Alberto Guevara-Tirado, School of Human Medicine, Universidad Científica del Sur, Lima, Peru
Background: Supervised learning algorithms can contribute to building efficient classification and prediction models around the multiple sclerosis (MS) phenotype. Objective: To identify and characterize the factors associated with primary progressive and relapsing-remitting multiple sclerosis phenotypes using a machine learning model, based on decision trees. Method: This was an analytical and cross-sectional study from a secondary source. The variables were phenotype, age, sex, glucocorticoids, cigarette consumption, and modifying therapy. The decision tree was used using the chi-square automatic interaction detector and binary logistic regression. Results: The tree correctly classified (87%) patients with a smoking history between 51 and 70 years of age as characteristics associated with primary progressive MS (PPMS). In relapsing remitting MS (RRMS), the group with the greatest association was women between 18 and 50 years old.

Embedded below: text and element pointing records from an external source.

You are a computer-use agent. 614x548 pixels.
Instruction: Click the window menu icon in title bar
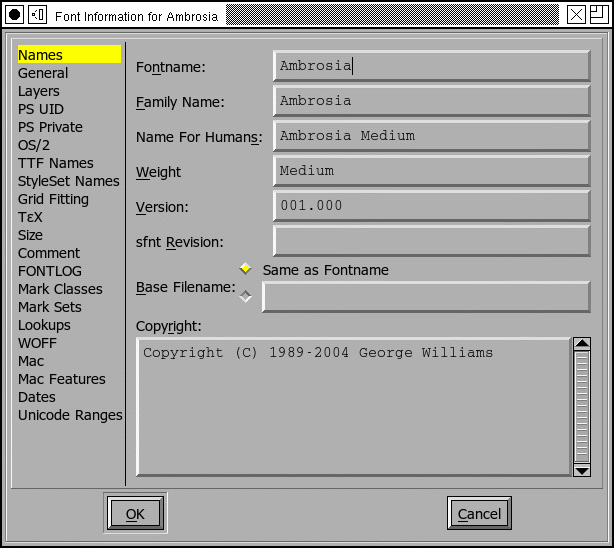[15, 14]
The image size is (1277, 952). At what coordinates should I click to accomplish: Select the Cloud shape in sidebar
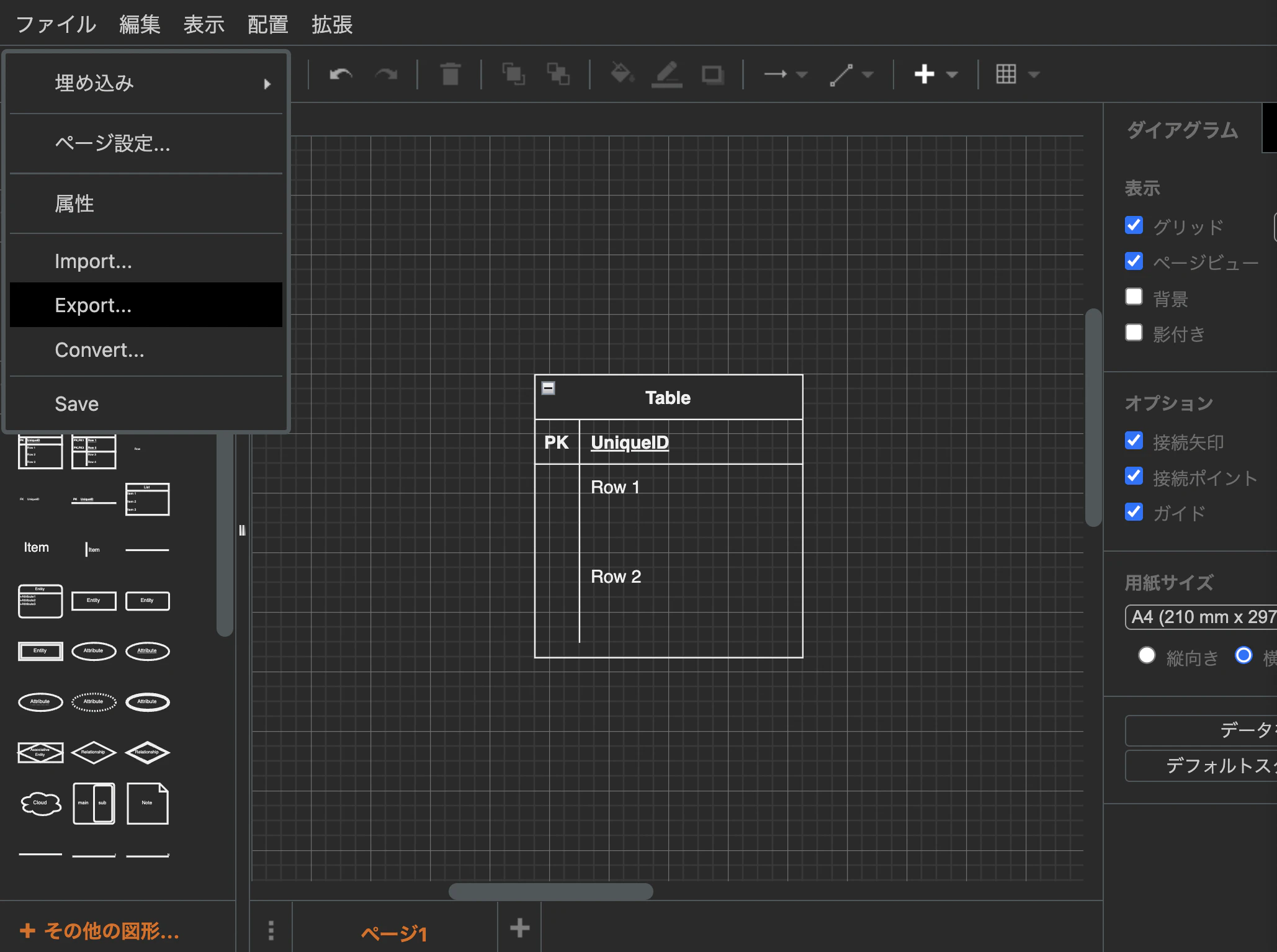[x=40, y=803]
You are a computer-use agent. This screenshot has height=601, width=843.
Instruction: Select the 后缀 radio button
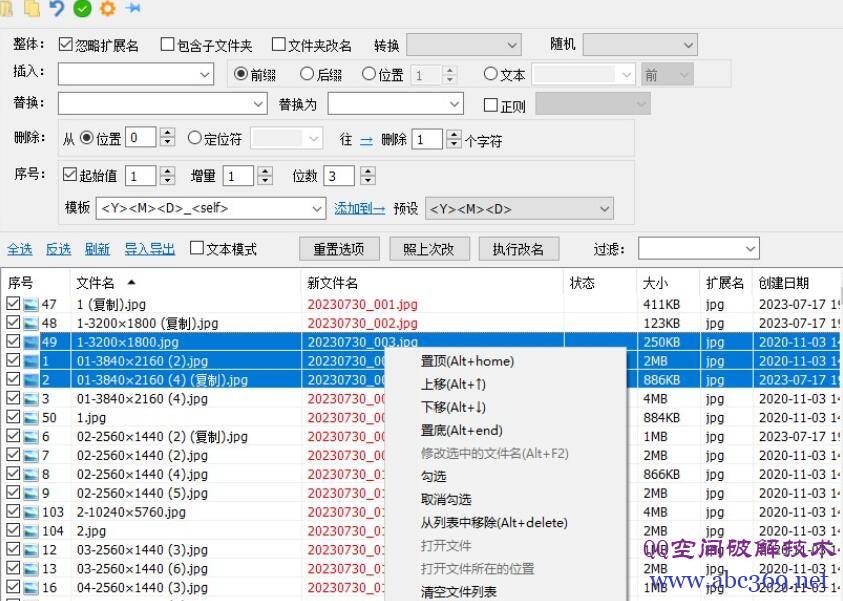tap(308, 73)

When including disease-modifying medications (correct prognoses: 89.70%), the groups associated with PPMS were history of smoking, treated with teriflunomide, rituximab, glatiramer and ocrelizumab between 51 and 70 years old, men between 18 and 50 years old with ocrelizumab and rituximab. For RRMS, they were women 18 to 50 years old with ocrelizumab and rituximab. Patients aged 18 to 50 years with dimethyl fumarate, teriflunomide, interferon, glatiramer, fingolimod, natalizumab, cladribine, and alemtuzumab. Conclusions: Machine learning using decision trees with easily accessible data is efficient in rapidly classifying personal factors and pharmacological profiles associated with RRMS and PPMS. Likewise, smoking history is a predictor of PPMS. The decision tree could help neurologists and epidemiologists by providing additional information to make clinical, therapeutic, and epidemiological decisions.
Keywords: Relapsing-remitting multiple sclerosis. Chronic progressive multiple sclerosis. Population characteristics. Supervised machine learning. Computer-assisted decision making.